Plunket and Frewen on the future of public service television in NZ

by Jake Quinn

A number of interesting discussion threads have evolved over the last few days on the Save Radio New Zealand Facebook site (which now has 20,800 fans).  The general theme of this new debate is the future of public service television in NZ, and chiefly, what role TV1 ought to play in this future.  For the benefit of those not on Facebook, I’m going to share some of the highlights here.

All this talk has come about as a result of the Broadcasting Minister floating the possibility of setting up TVNZ 7 as a public service broadcaster, leaving TV One and the other TVNZ channels to “focus on making money”.

On the Facebook page NBR media commentator Tom Frewen said:

Forget about saving Radio New Zealand. It’s safe. Nothing will happen to it, you’ve made sure of that. Instead work on saving TV One. The minister wants to confine non-commercial television to TVNZ 6 & 7 way off in the digital fringes. TVNZ belongs to taxpayers. Their channel must be TV One. It’s like the government got Whitcoulls to run the public library. Gradually all the free books disappeared. Now Whitcoulls wants to sell the library to Borders. This must not be allowed to happen. It would be theft.

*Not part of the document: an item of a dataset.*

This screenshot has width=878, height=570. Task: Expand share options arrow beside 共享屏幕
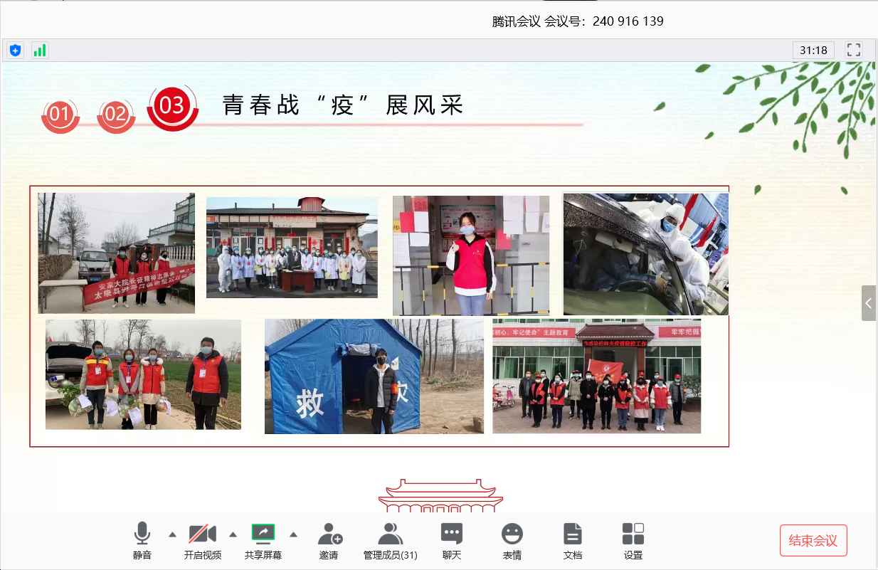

To which long time Morning Report host Sean Plunket responded:

It seems to me this is in fact where this debate should be headed. Britain, Australia and ireland (perhaps the best comparison) all have unified public broadcasting organisations. While there are various funding models the synergy of having radio and television together actually produces the sort of efficiency that some are seeking. It greatly enhances the independence of public broadcasters by giving them more clout and allows professional development of staff. The NZBC was originally split as a precursor to a sale which to a limited extent was acheived through the carve off of comercial radio. What we seem to have now is an under funded but fundamentally ethical and robust radio service which achieves public good aims..and a commercially successful but lowest common denominator tv service which makes money most of the time. The logical solution is to remerge them as was successfully achieved by the abc in the early nineties. TVNZ 6 and 7 simply don’t have the audience to provide the funding stream TV1 and TV 2 have. Many in Radio argue it will come off second best under such an arrangement…I’d suggest it couldn’t do worse funding wise than where it is at right now. But this sort of change requires serious ground work….how for example do you appoint the board of such an organisation …an electoral college perhaps. It would also fundamentally alter the role of NZ on Air, perhaps even render it irrelevant. Do you bring Maori Television into the fold or not? Whatever the answers it is this sort of wide ranging and fundamental reform of public broadcasting that is required not ad hoc tinkering and fractured stop gap fixes. Many inside and outside the broadcasting/journalism industries are supportive of such a big step. If we can rise above political partisanship and turf protecting small mindedness this country does have the ability to create a truly unique, independent and efficient public good broadcaster.

Frewen responds:

We have a once-in-a-lifetime chance to get our public library back. This year, two broadcasting bills go through Parliament. The RNZ bill, preserving its charter, has three more readings to go. But the TVNZ bill, repealing its charter, started its first reading this week and still has to go before a select committee, where it will be open to public submission. No need for public meetings, petitions etc, you can go straight to the top. The question is: what will replace the charter? The government has given this no thought at all. They want to sell TV1 and TV2 and put “public service” programmes on TVNZ 6 & 7 – still with commercials! — and currently reaching just over 60% of homes thanks to SKY. The public channel must be the NO 1 channel, available to everybody free-to-air. The first object of any campaign should be to kick up such a fuss that the government dare not try to put the bill through under urgency, avoiding a select committee hearing. The second should be to hijack the bill when it’s at the select committee – turning it from a bill that fully commercialises TVNZ into one that forces it to make at least one channel fully non-commercial.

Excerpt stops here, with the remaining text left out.